起付标准:通常有起付标准,如在职人员800元/年,退休人员500元/年。
报销比例:符合基本医疗保险政策范围内的普通门诊医疗费用,报销比例一般在50%至70%之间,具体比例因地区而异。
年度限额:有年度报销限额,如9000元/年封顶。
居民医保
普通门诊报销:居民医保参保群众在乡镇卫生院、村卫生室等基层定点医疗机构门诊就医时,医保目录内的医药门诊费用可报销一定比例,如湖北省居民医保普通门诊报销比例为50%,年度最高报销不低于350元。
起付线:一般不设起付线。
报销比例:支付比例一般在50%至70%之间,具体比例因地区而异。
年度最高支付限额:一般在100至200元之间。
特殊情况
门诊慢特病报销:对于一些门诊治疗周期长、费用花费高的慢性疾病,如肾透析、恶性肿瘤门诊放化疗等,建立了门诊慢特病保障制度。

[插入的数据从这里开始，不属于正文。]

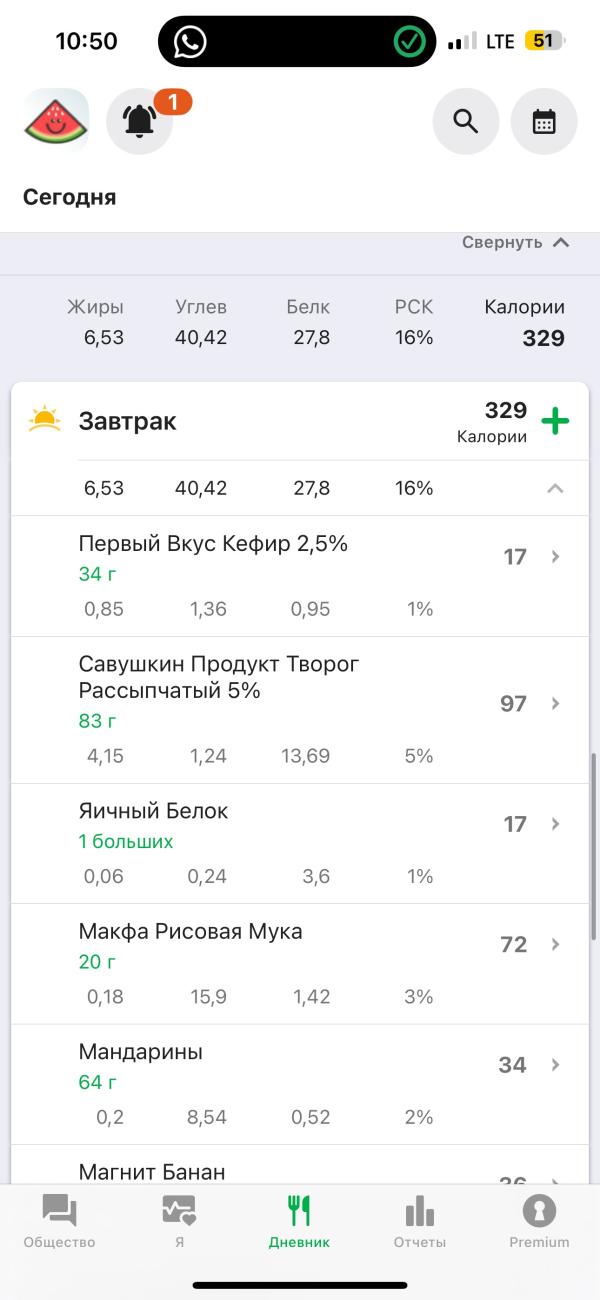Select the Дневник tab
This screenshot has height=1300, width=600.
[x=299, y=1221]
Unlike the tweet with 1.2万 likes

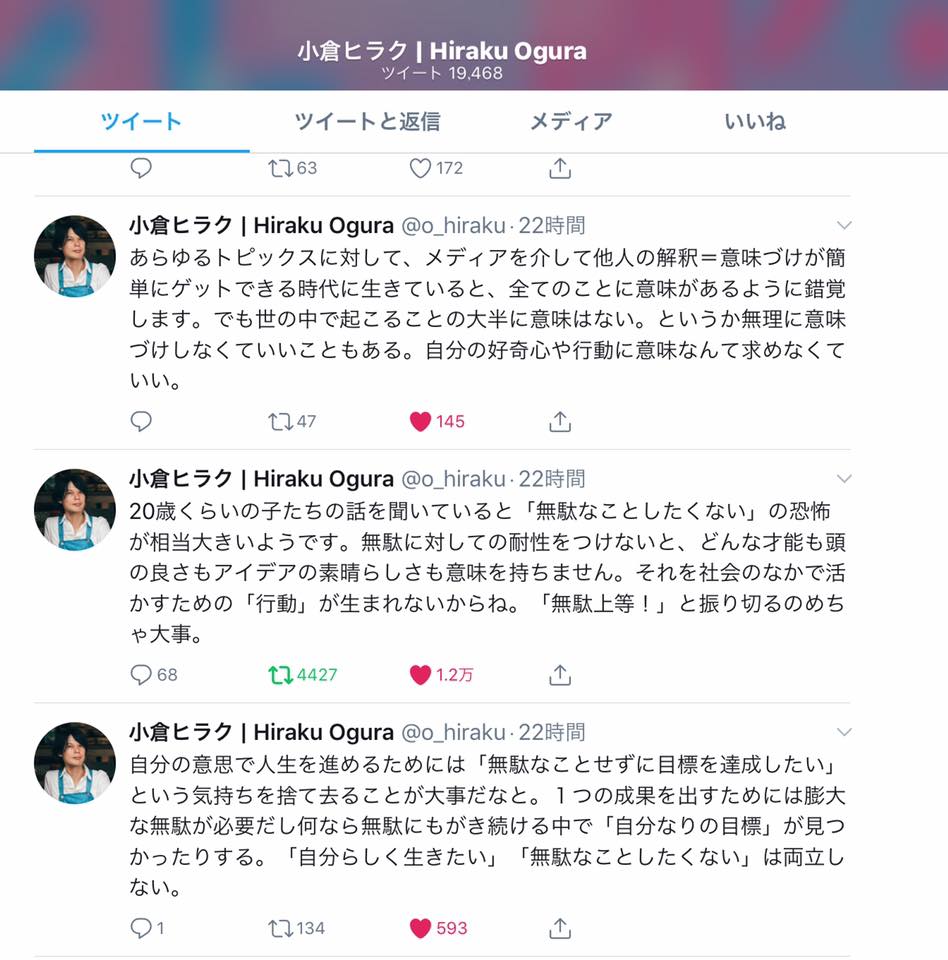pyautogui.click(x=420, y=675)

报销比例和起付线各地区有所差异,总体上看,三级、二级、一级及未定级医疗机构政策范围内报销比例分别为60%左右、75%左右和85%左右。
“两病”门诊用药保障:高血压、糖尿病患者在门诊的用药费用可享受一定比例的报销,政策范围内统筹基金报销比例50%以上,药品费用封顶线1600元以上。
生育医疗费用报销:生育医疗费用保障从职工拓展到居民,居民医保参保群众产前检查费用可通过普通门诊报销。
不同地区的医保政策会有所差异,具体的报销比例、起付线、封顶线等以当地医保部门公布的规定为准。